The Cretan Sea is a subpart of the ultra-oligotrophic eastern Mediterranean Sea. In this area, major research challenges include gaining a better understanding of the trends and drivers of pH and the air-sea CO2 flux as well as improving our estimates of net primary productivity (a large part of the primary production being at depths out of satellite reach for most of the year).
The JERICO-S3 Cretan Sea Pilot Super Site (PSS) aims to demonstrate the contribution of a PSS approach to study such challenges via six actions: #1 Solubility and biological pumps; #2 Improved approximations of primary production; #3 Extreme events affecting phytoplankton – AQUACOSM-plus collaboration; #4 Upscale of regional data to a wider area; #5 New sampling strategies, new technologies, best practices; #6 Partnership building.
The rate of oceanic uptake of anthropogenic CO2 has declined over the past decade, so a critical question for science and policy is whether the ocean will continue to act as a sink, mitigating the global climate crisis. In recent years, in situ oceanic carbonate system observations have decreased, and large areas of the ocean remain without observations of CO2, pH, dissolved inorganic carbon and alkalinity. The Mediterranean Sea is one such area, especially its eastern part, where there is a paucity of marine CO2 and pH data. A recent publication in a special issue of the journal Frontiers in Marine Science (by Frangoulis et al. 2024) provides the first marine CO2 time series obtained in the Eastern Mediterranean and increases pH data coverage and availability contributing to ocean acidification studies. This multi-year time-series study of high-frequency marine CO2 and pH measurements was conducted using a sensor-equipped fixed observatory (buoy) of the POSEIDON system (Institute of Oceanography, HCMR) located near Crete Island, alongside low-frequency measurements of dissolved inorganic carbon and alkalinity. The study was carried out by HCMR in collaboration with other research institutions from Greece, Belgium, Finland, France and Norway.

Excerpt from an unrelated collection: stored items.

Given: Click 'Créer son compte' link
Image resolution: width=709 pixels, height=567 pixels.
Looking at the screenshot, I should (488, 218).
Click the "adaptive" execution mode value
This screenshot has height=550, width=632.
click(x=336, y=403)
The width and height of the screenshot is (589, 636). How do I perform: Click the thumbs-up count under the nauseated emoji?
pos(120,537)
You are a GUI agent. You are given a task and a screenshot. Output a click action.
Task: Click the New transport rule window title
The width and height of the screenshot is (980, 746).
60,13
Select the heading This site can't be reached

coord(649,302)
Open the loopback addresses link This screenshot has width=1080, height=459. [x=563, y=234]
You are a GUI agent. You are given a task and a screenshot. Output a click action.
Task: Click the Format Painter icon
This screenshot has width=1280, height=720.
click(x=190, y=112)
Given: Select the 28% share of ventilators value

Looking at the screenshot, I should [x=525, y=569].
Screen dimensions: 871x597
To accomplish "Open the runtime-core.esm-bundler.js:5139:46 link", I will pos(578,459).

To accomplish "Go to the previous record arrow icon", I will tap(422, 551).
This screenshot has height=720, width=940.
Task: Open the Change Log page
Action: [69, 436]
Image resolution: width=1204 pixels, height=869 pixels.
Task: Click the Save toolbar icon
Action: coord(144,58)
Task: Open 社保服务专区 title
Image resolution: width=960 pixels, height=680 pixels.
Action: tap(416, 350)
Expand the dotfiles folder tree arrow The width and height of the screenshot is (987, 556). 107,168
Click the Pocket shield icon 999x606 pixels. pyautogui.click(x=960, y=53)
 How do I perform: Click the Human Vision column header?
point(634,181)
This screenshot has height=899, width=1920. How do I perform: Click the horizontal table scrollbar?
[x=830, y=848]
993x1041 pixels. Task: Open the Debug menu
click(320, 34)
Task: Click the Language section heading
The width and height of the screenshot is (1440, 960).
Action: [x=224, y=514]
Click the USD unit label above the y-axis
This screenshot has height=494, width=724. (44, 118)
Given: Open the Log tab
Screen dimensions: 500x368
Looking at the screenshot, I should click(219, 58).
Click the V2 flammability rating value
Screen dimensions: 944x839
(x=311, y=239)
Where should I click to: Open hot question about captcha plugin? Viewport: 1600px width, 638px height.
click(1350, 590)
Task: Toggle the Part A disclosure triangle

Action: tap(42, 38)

The study showed that temperature was the dominant factor controlling the variability of CO2 and pH, while evaporation, water mixing and biological processes appeared to have less influence on the variability. On the other hand, wind was the dominant factor controlling the magnitude of air-sea CO2 exchange. On an annual basis, the air-sea CO2 exchange was too low and variable to conclusively characterize the area as a net source or sink of CO2, highlighting the need for additional high-frequency observation sites. The authors of this study also developed algorithms to estimate marine CO2 and alkalinity using satellite data of temperature, chlorophyll and salinity to provide tools for estimation in poorly observed areas or time periods. These tools and the guidance provided for future observing activities using a cost-benefit approach are of particular value for countries with less available funds, such as those in the Eastern Mediterranean and the North African countries. The study contributes to international CO2 and pH oceanographic databases as well as to the implementation of the UNESCO Sustainable Development Goals for “Climate Action” and “Life Below Water”. The clear need to sustain time series in this area of scarce CO2 data affected by rapid warming is underlined by the authors. The study was set up jointly with the Cretan Sea PSS partners (HCMR, NIVA, SYKE, CNRS-MIO). Unfortunately, due to recent funding cuts in the POSEIDON system, the CO2 observations have been suspended since March 2023 and this marine CO2 observation station has not joined the Integrated Carbon Observation System (ICOS) of Europe, although Greece became its member in 2022.